Qui ti senti più sicuro?
In parte sì, ma il precedente percorso in comunità di tredici mesi mi ha fatto sentire troppo sicuro e la troppa sicurezza mi ha fregato: sono andato in sfida con la sostanza, con l’alcool, con le persone. E questa cosa non va bene. L’ho capito adesso.
In carcere come venivi seguito?
Ero seguito dalla mia famiglia e dal S.E.R.D. di Frosinone. La prima lettera a mia madre l’ho scritta dopo tre mesi perché non riuscivo a perdonarmi tutte le cose che ho fatto a casa. Dopo la prima lettera, mi sono sentito un po’ più leggero. Non avevo colloqui, né telefonate, potevo parlare solo con il mio avvocato. Sentivo tramite lettera mia madre ogni quindici giorni o un mese. E poi ero assistito dallo psicologo e dall’assistente sociale del S.E.R.D.
Prima parlavi della fatica che fai ogni giorno. Immagino ci siano fasi più difficili e critiche e fasi invece più facili da attraversare.

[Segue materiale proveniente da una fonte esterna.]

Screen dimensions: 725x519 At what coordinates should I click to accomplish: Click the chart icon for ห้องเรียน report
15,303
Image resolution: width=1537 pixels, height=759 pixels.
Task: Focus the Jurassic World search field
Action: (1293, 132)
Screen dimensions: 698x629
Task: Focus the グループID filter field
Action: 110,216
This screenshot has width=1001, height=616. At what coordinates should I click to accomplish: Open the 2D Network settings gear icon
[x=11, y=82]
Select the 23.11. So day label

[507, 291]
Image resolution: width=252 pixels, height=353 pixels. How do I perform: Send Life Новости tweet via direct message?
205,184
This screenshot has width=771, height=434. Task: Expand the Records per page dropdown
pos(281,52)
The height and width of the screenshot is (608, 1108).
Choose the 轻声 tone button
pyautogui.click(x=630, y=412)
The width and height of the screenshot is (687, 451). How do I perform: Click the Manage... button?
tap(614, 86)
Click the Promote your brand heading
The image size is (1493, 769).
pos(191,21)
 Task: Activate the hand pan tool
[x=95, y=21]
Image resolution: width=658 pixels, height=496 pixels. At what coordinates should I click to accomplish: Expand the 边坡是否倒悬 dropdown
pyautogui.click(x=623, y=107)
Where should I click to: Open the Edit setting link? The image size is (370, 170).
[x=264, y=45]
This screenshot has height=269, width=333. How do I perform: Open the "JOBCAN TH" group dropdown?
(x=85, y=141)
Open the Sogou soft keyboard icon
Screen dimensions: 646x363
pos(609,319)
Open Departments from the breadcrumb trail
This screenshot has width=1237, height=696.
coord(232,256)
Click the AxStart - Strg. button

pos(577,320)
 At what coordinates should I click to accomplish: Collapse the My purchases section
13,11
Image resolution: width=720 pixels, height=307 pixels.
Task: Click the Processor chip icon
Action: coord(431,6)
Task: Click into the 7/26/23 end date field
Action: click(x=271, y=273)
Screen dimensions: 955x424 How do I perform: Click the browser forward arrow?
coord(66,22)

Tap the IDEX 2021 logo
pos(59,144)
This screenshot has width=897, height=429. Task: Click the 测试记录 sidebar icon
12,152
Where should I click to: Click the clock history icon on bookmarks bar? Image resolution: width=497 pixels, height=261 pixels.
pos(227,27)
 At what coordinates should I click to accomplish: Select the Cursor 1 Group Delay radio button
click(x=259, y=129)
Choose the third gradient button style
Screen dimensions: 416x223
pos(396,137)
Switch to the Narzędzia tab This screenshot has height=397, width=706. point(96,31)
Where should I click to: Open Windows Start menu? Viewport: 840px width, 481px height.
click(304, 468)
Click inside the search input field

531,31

Sì, sono diventato anche molto più severo con me stesso. Se mi capita di sbagliare me la prendo molto con me stesso, ma fortunatamente adesso riesco subito a parlarne. Non voglio più le risposte comode, vado a cercare sempre la risposta giusta, anche se è la più scomoda, perché ne ho bisogno per lavorarci sopra. Vorrei che le persone che si rivedono in questa mia esperienza non arrivino a toccare il fondo e, se invece lo hanno toccato, spero che abbiano qualcuno che possa aiutarli, soprattutto i più giovani.